◆ Extract to read ◆
Lake Roland Elevated Ry. Co. v. Frick

86 Md. 259 | Md. | 1897

Bryan, J.,

delivered the opinion of the Court.

The present is one of the many actions which have been brought to recover damages caused by the construction of the elevated railway structure belonging to the appellant. Robert Garrett brought the action in his lifetime; and after his death his executors became parties plaintiff. The j udgment having been rendered in favor of the plaintiffs, an appeal was taken by the defendant.

Garrett was the owner of a lot of ground fronting on the west side of North street. The elevated structure of the defendant was in front of a portion of this lot, and was alleged to injure the property and diminish its value. A particular description of the lot and the structure is not considered necessary, as they are fully described in the opinions deliv*269ered in the equity suit brought by Garrett against the defendant, and reported in 79 Maryland. At the trial a demurrer was filed to the declaration as it was amended after the executors were made parties. It was contended that the executors had no right of action for injuries done to the real estate in the lifetime of the testator. We think that if this question were ever debatable, it must be considered as settled in this State. Kennerly's case, 1st Maryland, 107; Same case, 2 Maryland, 245; Barton Coal Company's case, 39 Maryland, 1.

◆ Raw data ◆
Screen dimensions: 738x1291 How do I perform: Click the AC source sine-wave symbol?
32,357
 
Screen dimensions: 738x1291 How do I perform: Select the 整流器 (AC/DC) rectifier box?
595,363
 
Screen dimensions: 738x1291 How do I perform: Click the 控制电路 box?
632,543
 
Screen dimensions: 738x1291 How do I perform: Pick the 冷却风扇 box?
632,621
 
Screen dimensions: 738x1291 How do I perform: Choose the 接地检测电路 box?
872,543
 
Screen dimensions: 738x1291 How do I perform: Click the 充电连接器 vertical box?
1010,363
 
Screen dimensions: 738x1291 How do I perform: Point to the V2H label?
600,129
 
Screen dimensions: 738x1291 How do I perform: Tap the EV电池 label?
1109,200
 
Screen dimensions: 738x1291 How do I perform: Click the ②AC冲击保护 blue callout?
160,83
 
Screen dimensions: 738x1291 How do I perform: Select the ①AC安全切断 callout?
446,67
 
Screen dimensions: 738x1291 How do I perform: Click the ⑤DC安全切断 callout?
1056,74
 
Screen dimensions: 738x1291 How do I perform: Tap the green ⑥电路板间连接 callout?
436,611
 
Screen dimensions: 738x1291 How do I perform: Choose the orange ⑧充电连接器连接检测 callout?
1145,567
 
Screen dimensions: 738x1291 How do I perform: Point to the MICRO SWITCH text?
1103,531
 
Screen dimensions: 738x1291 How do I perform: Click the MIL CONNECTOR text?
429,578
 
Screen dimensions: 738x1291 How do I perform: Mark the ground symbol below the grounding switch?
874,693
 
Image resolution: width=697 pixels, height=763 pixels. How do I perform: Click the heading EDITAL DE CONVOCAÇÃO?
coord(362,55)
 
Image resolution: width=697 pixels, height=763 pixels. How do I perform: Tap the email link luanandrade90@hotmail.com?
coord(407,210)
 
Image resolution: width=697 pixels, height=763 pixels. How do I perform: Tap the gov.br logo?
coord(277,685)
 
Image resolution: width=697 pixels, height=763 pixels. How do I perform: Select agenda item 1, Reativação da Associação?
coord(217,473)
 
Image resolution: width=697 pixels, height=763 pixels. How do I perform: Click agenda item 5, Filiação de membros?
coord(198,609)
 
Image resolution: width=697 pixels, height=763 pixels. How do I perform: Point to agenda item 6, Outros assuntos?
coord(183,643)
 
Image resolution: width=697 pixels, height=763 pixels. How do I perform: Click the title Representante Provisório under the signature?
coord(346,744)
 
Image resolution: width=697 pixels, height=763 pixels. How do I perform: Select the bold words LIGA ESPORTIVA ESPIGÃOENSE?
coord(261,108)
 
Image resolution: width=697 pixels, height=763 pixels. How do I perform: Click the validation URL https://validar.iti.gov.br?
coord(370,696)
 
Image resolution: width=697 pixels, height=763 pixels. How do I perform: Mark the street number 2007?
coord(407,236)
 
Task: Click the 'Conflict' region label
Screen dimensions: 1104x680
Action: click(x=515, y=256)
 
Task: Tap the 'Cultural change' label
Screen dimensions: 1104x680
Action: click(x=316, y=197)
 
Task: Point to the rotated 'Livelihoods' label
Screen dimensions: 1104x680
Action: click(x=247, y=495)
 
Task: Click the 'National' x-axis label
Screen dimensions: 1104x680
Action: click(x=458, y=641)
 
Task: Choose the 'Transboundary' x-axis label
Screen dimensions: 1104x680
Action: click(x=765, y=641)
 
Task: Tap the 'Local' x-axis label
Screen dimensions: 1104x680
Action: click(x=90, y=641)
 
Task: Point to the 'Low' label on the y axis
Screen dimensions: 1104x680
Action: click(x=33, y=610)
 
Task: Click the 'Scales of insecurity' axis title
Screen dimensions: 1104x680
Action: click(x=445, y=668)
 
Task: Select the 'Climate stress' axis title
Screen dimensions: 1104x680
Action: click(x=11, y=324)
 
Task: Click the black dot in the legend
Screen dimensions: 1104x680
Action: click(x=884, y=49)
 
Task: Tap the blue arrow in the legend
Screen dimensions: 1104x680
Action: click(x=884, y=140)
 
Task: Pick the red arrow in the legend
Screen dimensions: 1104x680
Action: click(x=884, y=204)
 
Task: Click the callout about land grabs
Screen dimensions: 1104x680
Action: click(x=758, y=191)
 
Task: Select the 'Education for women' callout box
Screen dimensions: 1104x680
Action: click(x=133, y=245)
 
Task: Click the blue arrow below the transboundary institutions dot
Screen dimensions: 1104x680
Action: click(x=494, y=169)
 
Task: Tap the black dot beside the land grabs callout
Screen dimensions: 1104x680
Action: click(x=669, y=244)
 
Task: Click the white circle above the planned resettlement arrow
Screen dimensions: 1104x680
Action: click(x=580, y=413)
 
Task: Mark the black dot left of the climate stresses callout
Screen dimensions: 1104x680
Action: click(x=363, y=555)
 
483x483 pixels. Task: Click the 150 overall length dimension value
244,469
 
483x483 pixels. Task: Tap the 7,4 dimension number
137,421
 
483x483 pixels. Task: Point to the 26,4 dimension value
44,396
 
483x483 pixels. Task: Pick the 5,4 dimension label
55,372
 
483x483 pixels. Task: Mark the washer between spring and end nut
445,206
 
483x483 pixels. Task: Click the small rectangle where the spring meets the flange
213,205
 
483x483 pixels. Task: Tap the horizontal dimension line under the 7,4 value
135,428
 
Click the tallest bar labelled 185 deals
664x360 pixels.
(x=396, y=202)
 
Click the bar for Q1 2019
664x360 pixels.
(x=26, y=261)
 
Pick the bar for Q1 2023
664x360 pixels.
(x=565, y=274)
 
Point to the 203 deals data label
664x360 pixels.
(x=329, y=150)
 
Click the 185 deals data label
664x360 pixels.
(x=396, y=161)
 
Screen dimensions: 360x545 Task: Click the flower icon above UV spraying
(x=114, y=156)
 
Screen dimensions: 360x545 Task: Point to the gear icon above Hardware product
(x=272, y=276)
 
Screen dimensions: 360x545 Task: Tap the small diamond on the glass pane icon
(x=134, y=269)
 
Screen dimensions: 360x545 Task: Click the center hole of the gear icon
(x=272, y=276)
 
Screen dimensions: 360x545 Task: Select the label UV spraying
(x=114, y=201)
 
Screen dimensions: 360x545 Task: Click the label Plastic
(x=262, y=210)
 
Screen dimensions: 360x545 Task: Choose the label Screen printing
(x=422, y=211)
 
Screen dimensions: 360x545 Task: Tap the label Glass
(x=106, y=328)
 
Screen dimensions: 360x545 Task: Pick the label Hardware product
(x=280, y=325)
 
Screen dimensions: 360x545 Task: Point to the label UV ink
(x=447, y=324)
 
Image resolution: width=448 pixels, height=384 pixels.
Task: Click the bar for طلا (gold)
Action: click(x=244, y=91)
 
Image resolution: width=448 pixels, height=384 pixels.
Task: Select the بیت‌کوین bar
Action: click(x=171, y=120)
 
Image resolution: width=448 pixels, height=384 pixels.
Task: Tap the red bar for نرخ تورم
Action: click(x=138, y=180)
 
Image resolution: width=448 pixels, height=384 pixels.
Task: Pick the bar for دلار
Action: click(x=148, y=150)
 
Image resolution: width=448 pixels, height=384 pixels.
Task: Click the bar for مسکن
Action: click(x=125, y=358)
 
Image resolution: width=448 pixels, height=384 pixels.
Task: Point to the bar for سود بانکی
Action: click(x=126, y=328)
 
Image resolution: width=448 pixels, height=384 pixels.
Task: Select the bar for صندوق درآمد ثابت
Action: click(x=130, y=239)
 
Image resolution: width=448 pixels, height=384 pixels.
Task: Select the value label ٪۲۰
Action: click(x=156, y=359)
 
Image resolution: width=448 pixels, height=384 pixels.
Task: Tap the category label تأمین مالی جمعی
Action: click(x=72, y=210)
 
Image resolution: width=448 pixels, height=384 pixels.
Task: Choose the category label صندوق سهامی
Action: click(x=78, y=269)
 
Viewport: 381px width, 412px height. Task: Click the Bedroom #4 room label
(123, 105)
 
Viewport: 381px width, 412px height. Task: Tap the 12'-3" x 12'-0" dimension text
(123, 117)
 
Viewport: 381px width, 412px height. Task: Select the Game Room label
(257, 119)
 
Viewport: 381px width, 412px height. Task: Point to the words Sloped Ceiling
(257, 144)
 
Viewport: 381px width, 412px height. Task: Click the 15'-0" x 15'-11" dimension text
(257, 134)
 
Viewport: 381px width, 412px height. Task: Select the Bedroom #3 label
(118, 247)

◆ Work to do ◆
a) Answer these questions from the court opinion, one per line:
(i) Who first brought the action?
(ii) On which side of North street did Garrett's lot front?
(iii) What was filed at the trial to the amended declaration?
b) Reproduce the court opinion word for word from "86 Md. 259 |" to "by the defendant.".
The entries come from another source.

◆ Answers for the tasks ◆
a)
(i) Robert Garrett
(ii) The west side
(iii) A demurrer

b)
86 Md. 259 | Md. | 1897

Bryan, J.,

delivered the opinion of the Court.

The present is one of the many actions which have been brought to recover damages caused by the construction of the elevated railway structure belonging to the appellant. Robert Garrett brought the action in his lifetime; and after his death his executors became parties plaintiff. The j udgment having been rendered in favor of the plaintiffs, an appeal was taken by the defendant.